| What you have to do |
Reproduce the material below in full, substituting "interface agent" for each occurrence of "GUI agent" and leaving everything else unaltered.

| Data in this exercise |
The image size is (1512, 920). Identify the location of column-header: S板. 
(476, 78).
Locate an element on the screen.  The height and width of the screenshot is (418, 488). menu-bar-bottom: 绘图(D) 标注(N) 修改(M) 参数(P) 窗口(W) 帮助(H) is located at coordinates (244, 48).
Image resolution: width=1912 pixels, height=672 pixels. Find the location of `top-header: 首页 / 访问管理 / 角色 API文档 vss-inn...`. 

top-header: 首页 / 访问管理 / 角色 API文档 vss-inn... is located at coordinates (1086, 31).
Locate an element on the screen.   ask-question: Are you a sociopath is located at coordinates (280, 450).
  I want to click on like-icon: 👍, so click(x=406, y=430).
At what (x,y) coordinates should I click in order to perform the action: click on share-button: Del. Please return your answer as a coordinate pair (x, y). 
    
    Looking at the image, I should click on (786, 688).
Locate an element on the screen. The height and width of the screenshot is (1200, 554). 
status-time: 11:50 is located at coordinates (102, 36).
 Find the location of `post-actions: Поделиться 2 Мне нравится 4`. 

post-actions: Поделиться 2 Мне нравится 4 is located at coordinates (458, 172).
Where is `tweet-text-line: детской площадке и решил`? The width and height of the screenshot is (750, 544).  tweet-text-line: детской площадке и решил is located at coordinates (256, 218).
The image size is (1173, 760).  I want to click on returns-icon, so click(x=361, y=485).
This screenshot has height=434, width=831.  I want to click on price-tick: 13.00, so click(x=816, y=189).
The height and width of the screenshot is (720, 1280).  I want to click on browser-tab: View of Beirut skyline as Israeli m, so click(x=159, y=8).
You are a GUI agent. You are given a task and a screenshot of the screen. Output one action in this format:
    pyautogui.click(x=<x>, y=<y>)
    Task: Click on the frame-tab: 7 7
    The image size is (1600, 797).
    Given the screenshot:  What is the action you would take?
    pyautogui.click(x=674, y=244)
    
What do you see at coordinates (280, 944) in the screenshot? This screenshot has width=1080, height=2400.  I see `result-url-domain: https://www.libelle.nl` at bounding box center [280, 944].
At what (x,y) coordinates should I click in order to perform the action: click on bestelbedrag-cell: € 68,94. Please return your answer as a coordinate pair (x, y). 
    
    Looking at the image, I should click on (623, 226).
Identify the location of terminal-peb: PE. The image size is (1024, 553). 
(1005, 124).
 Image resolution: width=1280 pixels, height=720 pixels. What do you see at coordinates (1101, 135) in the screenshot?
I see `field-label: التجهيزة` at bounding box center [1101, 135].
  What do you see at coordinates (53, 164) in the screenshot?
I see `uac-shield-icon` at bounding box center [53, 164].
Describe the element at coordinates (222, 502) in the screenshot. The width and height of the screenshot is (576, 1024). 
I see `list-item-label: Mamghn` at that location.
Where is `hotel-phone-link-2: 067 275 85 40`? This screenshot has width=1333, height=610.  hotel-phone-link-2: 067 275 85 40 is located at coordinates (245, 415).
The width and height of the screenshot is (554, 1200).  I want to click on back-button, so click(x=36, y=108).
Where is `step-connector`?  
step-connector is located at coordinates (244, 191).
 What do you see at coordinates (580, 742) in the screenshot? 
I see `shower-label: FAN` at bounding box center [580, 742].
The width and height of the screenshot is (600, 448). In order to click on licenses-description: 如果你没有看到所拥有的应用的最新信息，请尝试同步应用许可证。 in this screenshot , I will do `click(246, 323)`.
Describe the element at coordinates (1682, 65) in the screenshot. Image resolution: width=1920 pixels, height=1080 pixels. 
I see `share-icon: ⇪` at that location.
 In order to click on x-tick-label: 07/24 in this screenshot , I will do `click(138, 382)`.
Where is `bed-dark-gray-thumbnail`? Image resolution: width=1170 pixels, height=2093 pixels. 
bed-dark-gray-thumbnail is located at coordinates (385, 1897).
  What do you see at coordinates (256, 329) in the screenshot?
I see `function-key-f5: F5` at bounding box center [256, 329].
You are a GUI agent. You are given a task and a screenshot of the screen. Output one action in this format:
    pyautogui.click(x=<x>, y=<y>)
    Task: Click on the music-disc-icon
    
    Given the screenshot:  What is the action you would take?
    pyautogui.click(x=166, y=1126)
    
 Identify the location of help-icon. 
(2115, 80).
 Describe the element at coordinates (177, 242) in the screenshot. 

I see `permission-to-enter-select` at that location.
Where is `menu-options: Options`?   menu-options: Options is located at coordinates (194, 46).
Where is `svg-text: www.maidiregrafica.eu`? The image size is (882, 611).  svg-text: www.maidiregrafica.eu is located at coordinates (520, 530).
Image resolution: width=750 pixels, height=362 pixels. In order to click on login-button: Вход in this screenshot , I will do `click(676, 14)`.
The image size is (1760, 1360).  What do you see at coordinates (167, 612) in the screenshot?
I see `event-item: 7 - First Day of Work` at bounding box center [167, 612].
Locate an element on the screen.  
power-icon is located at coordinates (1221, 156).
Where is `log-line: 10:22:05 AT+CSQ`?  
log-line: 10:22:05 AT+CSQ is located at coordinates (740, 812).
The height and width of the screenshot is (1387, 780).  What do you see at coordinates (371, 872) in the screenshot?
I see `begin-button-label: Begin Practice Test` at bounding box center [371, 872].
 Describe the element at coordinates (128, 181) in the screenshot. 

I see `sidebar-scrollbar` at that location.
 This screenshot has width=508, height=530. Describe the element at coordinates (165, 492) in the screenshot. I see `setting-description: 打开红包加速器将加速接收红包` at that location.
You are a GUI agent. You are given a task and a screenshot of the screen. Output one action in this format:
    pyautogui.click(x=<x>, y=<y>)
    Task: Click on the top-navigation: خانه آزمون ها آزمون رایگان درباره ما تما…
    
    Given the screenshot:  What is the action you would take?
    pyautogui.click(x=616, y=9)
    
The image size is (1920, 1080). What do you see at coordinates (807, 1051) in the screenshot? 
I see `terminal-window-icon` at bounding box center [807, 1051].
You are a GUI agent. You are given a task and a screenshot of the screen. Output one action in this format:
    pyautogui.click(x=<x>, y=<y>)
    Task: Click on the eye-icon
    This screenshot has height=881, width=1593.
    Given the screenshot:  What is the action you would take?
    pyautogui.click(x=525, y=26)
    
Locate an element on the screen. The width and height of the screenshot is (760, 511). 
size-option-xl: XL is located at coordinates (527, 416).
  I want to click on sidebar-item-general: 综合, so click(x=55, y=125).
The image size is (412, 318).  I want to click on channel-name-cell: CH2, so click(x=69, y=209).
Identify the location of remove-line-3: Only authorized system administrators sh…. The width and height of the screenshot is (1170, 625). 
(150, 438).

| Response to this task |
The image size is (1512, 920). Identify the location of column-header: S板. 
(476, 78).
Locate an element on the screen.  The height and width of the screenshot is (418, 488). menu-bar-bottom: 绘图(D) 标注(N) 修改(M) 参数(P) 窗口(W) 帮助(H) is located at coordinates (244, 48).
Image resolution: width=1912 pixels, height=672 pixels. Find the location of `top-header: 首页 / 访问管理 / 角色 API文档 vss-inn...`. 

top-header: 首页 / 访问管理 / 角色 API文档 vss-inn... is located at coordinates (1086, 31).
Locate an element on the screen.   ask-question: Are you a sociopath is located at coordinates (280, 450).
  I want to click on like-icon: 👍, so click(x=406, y=430).
At what (x,y) coordinates should I click in order to perform the action: click on share-button: Del. Please return your answer as a coordinate pair (x, y). 
    
    Looking at the image, I should click on (786, 688).
Locate an element on the screen. The height and width of the screenshot is (1200, 554). 
status-time: 11:50 is located at coordinates (102, 36).
 Find the location of `post-actions: Поделиться 2 Мне нравится 4`. 

post-actions: Поделиться 2 Мне нравится 4 is located at coordinates (458, 172).
Where is `tweet-text-line: детской площадке и решил`? The width and height of the screenshot is (750, 544).  tweet-text-line: детской площадке и решил is located at coordinates (256, 218).
The image size is (1173, 760).  I want to click on returns-icon, so click(x=361, y=485).
This screenshot has height=434, width=831.  I want to click on price-tick: 13.00, so click(x=816, y=189).
The height and width of the screenshot is (720, 1280).  I want to click on browser-tab: View of Beirut skyline as Israeli m, so click(x=159, y=8).
You are a interface agent. You are given a task and a screenshot of the screen. Output one action in this format:
    pyautogui.click(x=<x>, y=<y>)
    Task: Click on the frame-tab: 7 7
    The image size is (1600, 797).
    Given the screenshot:  What is the action you would take?
    pyautogui.click(x=674, y=244)
    
What do you see at coordinates (280, 944) in the screenshot? This screenshot has width=1080, height=2400.  I see `result-url-domain: https://www.libelle.nl` at bounding box center [280, 944].
At what (x,y) coordinates should I click in order to perform the action: click on bestelbedrag-cell: € 68,94. Please return your answer as a coordinate pair (x, y). 
    
    Looking at the image, I should click on (623, 226).
Identify the location of terminal-peb: PE. The image size is (1024, 553). 
(1005, 124).
 Image resolution: width=1280 pixels, height=720 pixels. What do you see at coordinates (1101, 135) in the screenshot?
I see `field-label: التجهيزة` at bounding box center [1101, 135].
  What do you see at coordinates (53, 164) in the screenshot?
I see `uac-shield-icon` at bounding box center [53, 164].
Describe the element at coordinates (222, 502) in the screenshot. The width and height of the screenshot is (576, 1024). 
I see `list-item-label: Mamghn` at that location.
Where is `hotel-phone-link-2: 067 275 85 40`? This screenshot has width=1333, height=610.  hotel-phone-link-2: 067 275 85 40 is located at coordinates (245, 415).
The width and height of the screenshot is (554, 1200).  I want to click on back-button, so click(x=36, y=108).
Where is `step-connector`?  
step-connector is located at coordinates (244, 191).
 What do you see at coordinates (580, 742) in the screenshot? 
I see `shower-label: FAN` at bounding box center [580, 742].
The width and height of the screenshot is (600, 448). In order to click on licenses-description: 如果你没有看到所拥有的应用的最新信息，请尝试同步应用许可证。 in this screenshot , I will do `click(246, 323)`.
Describe the element at coordinates (1682, 65) in the screenshot. Image resolution: width=1920 pixels, height=1080 pixels. 
I see `share-icon: ⇪` at that location.
 In order to click on x-tick-label: 07/24 in this screenshot , I will do `click(138, 382)`.
Where is `bed-dark-gray-thumbnail`? Image resolution: width=1170 pixels, height=2093 pixels. 
bed-dark-gray-thumbnail is located at coordinates (385, 1897).
  What do you see at coordinates (256, 329) in the screenshot?
I see `function-key-f5: F5` at bounding box center [256, 329].
You are a interface agent. You are given a task and a screenshot of the screen. Output one action in this format:
    pyautogui.click(x=<x>, y=<y>)
    Task: Click on the music-disc-icon
    
    Given the screenshot:  What is the action you would take?
    pyautogui.click(x=166, y=1126)
    
 Identify the location of help-icon. 
(2115, 80).
 Describe the element at coordinates (177, 242) in the screenshot. 

I see `permission-to-enter-select` at that location.
Where is `menu-options: Options`?   menu-options: Options is located at coordinates (194, 46).
Where is `svg-text: www.maidiregrafica.eu`? The image size is (882, 611).  svg-text: www.maidiregrafica.eu is located at coordinates (520, 530).
Image resolution: width=750 pixels, height=362 pixels. In order to click on login-button: Вход in this screenshot , I will do `click(676, 14)`.
The image size is (1760, 1360).  What do you see at coordinates (167, 612) in the screenshot?
I see `event-item: 7 - First Day of Work` at bounding box center [167, 612].
Locate an element on the screen.  
power-icon is located at coordinates (1221, 156).
Where is `log-line: 10:22:05 AT+CSQ`?  
log-line: 10:22:05 AT+CSQ is located at coordinates (740, 812).
The height and width of the screenshot is (1387, 780).  What do you see at coordinates (371, 872) in the screenshot?
I see `begin-button-label: Begin Practice Test` at bounding box center [371, 872].
 Describe the element at coordinates (128, 181) in the screenshot. 

I see `sidebar-scrollbar` at that location.
 This screenshot has width=508, height=530. Describe the element at coordinates (165, 492) in the screenshot. I see `setting-description: 打开红包加速器将加速接收红包` at that location.
You are a interface agent. You are given a task and a screenshot of the screen. Output one action in this format:
    pyautogui.click(x=<x>, y=<y>)
    Task: Click on the top-navigation: خانه آزمون ها آزمون رایگان درباره ما تما…
    
    Given the screenshot:  What is the action you would take?
    pyautogui.click(x=616, y=9)
    
The image size is (1920, 1080). What do you see at coordinates (807, 1051) in the screenshot? 
I see `terminal-window-icon` at bounding box center [807, 1051].
You are a interface agent. You are given a task and a screenshot of the screen. Output one action in this format:
    pyautogui.click(x=<x>, y=<y>)
    Task: Click on the eye-icon
    This screenshot has height=881, width=1593.
    Given the screenshot:  What is the action you would take?
    pyautogui.click(x=525, y=26)
    
Locate an element on the screen. The width and height of the screenshot is (760, 511). 
size-option-xl: XL is located at coordinates (527, 416).
  I want to click on sidebar-item-general: 综合, so click(x=55, y=125).
The image size is (412, 318).  I want to click on channel-name-cell: CH2, so click(x=69, y=209).
Identify the location of remove-line-3: Only authorized system administrators sh…. The width and height of the screenshot is (1170, 625). 
(150, 438).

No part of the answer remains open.